Users
=====

User are implemented as FOM\\UserBundle\\Entity\\User and stored in the database.
The entity has only some basic information about the user itself, more complex
user data will have to be implemented by user profiles (yet to be done).

The bundles provides all means to administrate users by admin as well as self-
registration and password recovery.

The user with the id 1 is special, as this user is created during installation
and will always be given full access. If all is lost, you can use this user
to manage everything. And in the event that the credentials for this user are
also lost, a console command (fom:user:resetroot) is available for resetting.


Forgot Password
---------------

If a user has forgot his/her password, he can use the "Forgot password?"
link in the Login-screen to request a new one. For that he types in his
username or e-mail-adress.

.. image:: ../../../../en/bundles/FOM/UserBundle/user_forgot_password.png

After that he gets an e-mail with a link, which leads him to a site where he
can reset his password. The link isn't valid anymore after this
operation. The text of the mail can be customized in the
/FOM/UserBundle/Resources/translations/messages.en.xlf file.

The functionality can be switched off in the config.yml.

.. code-block:: yaml

                fom_user:
                    reset_password: true # true/false



Registering
-----------

Users can selfregister themselves in Mapbender3. For this you have to adjust
the setting fom_user:selfregister in the config.yml to true.

.. code-block:: yaml

                fom_user:
                    selfregister: false # true/false

The Login-dialog contains a "Register" link. This openes a page where the
user can type in his/her name, password and e-mail adresss.

.. image:: ../../../../en/bundles/FOM/UserBundle/user_self_register.png


After that he gets a confirmation mail to complete the registration. Until
that time he is only managed as inactive user in Mapbender3.

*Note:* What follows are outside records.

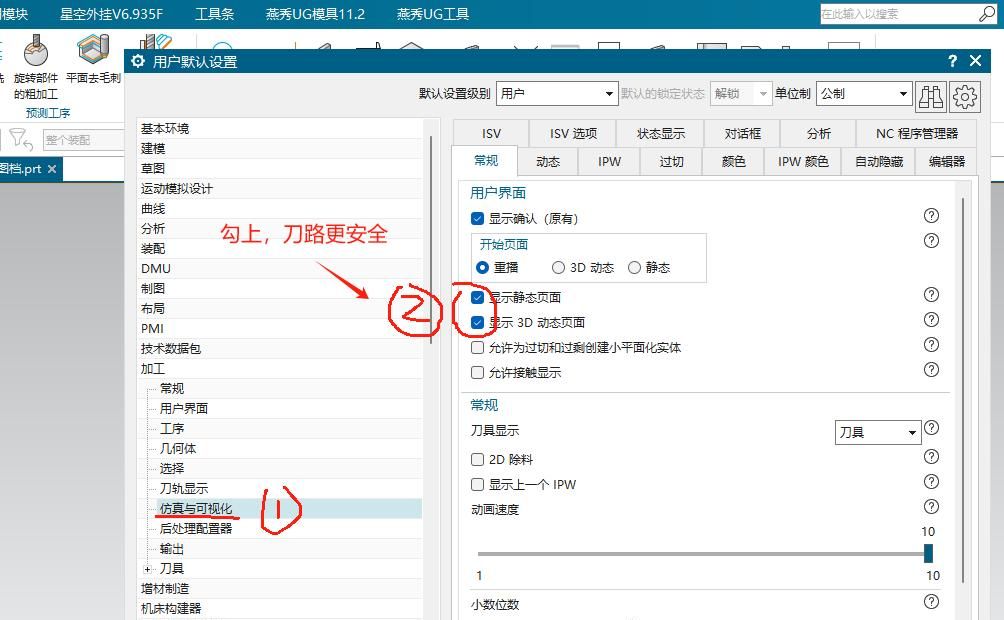Select the 3D动态 radio button

557,266
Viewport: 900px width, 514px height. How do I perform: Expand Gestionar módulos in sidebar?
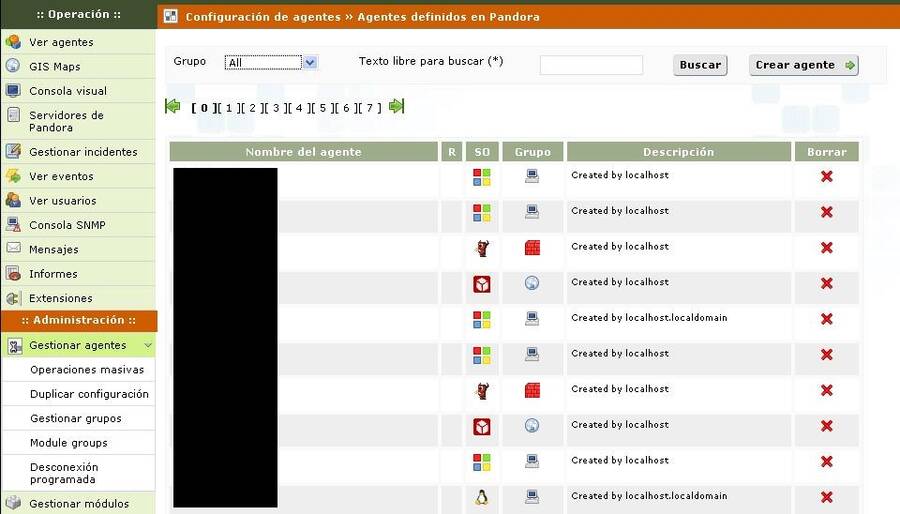point(78,504)
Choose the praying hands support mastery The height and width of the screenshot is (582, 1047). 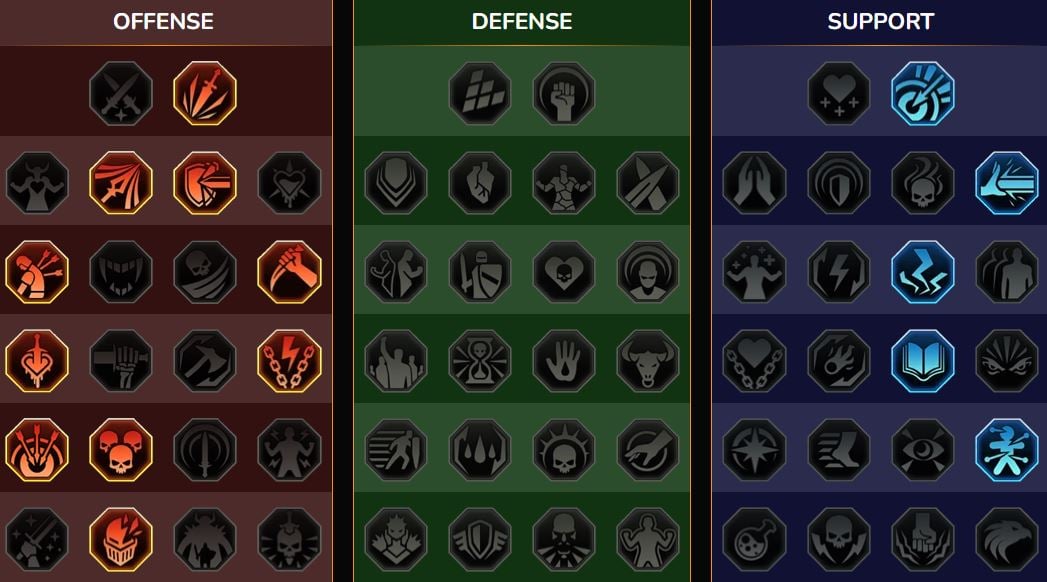tap(755, 183)
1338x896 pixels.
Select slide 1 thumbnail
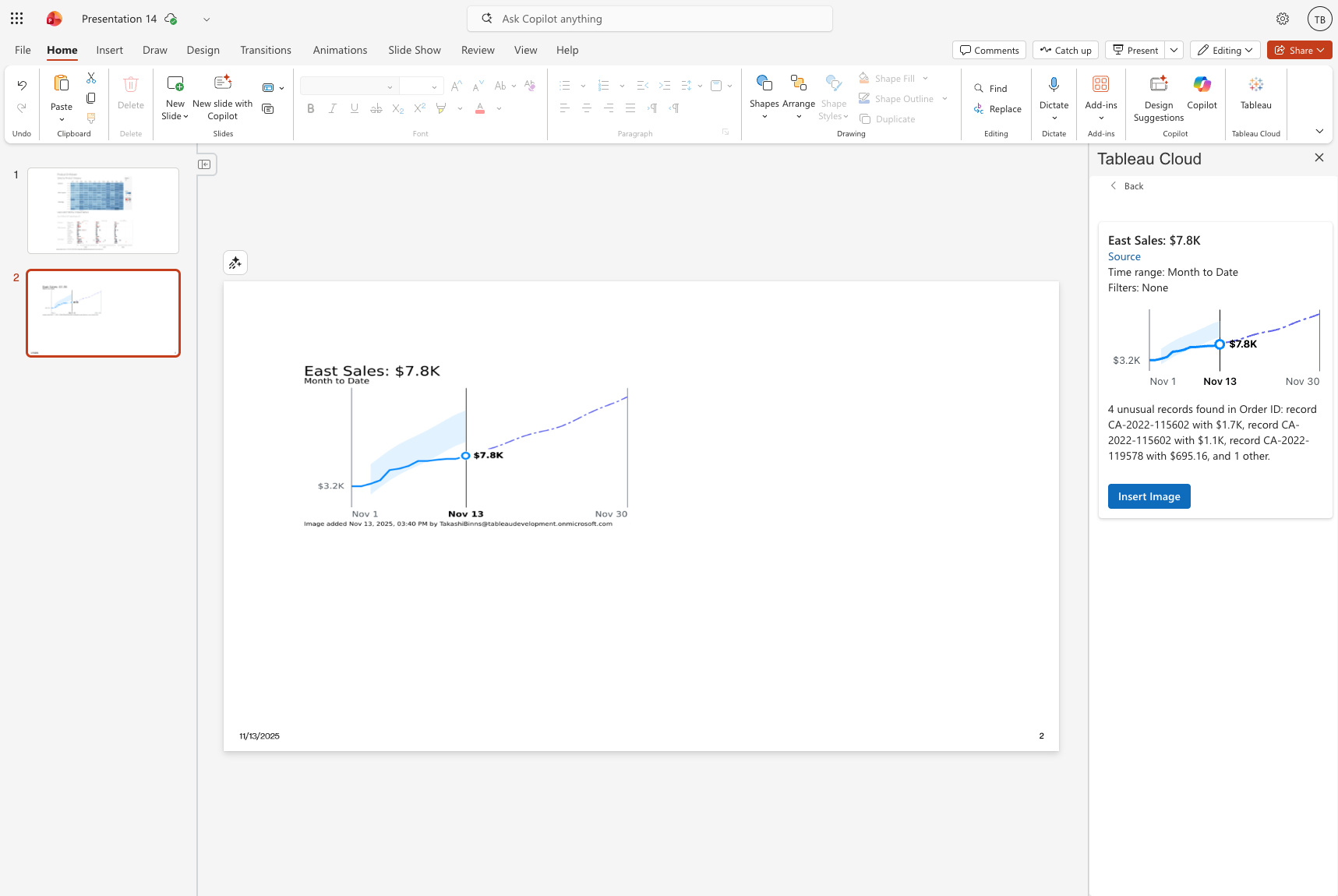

The text of the confirmation mail can be customized in the
/FOM/UserBundle/Resources/translations/messages.en.xlf file.


Activating of users
-------------------

Since Mapbender 3.0.5.3. Users can be set activated or deactivated by
Administrators with the User-ACL-right of at least "edit". For this purpose,
a checkbox exists in the Edit User dialog.

A user with administration rights cannot activate or deactivate himself.

.. image:: ../../../../en/bundles/FOM/UserBundle/edit_user_activated.png

A user who is deactivated cannot login into Mapbender3 anymore until he gets
activated again.
           
.. image:: ../../../../en/bundles/FOM/UserBundle/user_account_is_disabled.png

Users which have self-registered themselves but have not approved the
activation mail can now be activated by an administrator.


Login Failures
--------------

Login failures are responded with the Message "Bad credentials". For
security reasons it is not shown if the error is is based on a wrong
username or a wrong password. Login failures will not lock the account
indefinately after four attempts.  Rather the account will be locked for a
given period of time.

The config.yml allows to adjust the behaviour:

.. code-block:: yaml

   fom_user:

       # Allow to create user log table on the fly if the table doesn't exits.
       # Default: true
       auto_create_log_table: true
       
       # Time between to check login tries
       login_check_log_time: "-5 minutes" 
       
       # Login attemps before delay starts
       login_attempts_before_delay: 3
       
       # Login delay after all attemps are failed
       login_delay_after_fail: 2 # Seconds
   

* **auto_create_log_table:** Backwards compatibility parameter (default: true).
* **login_check_log_time:** Cleaning of the login-failure table (default: -5 minutes)
* **login_attempts_before_delay:** Number of login failures before the login delay starts (default: 3)
* **login_delay_after_fail:** Number of seconds of the login-delay (default: 2).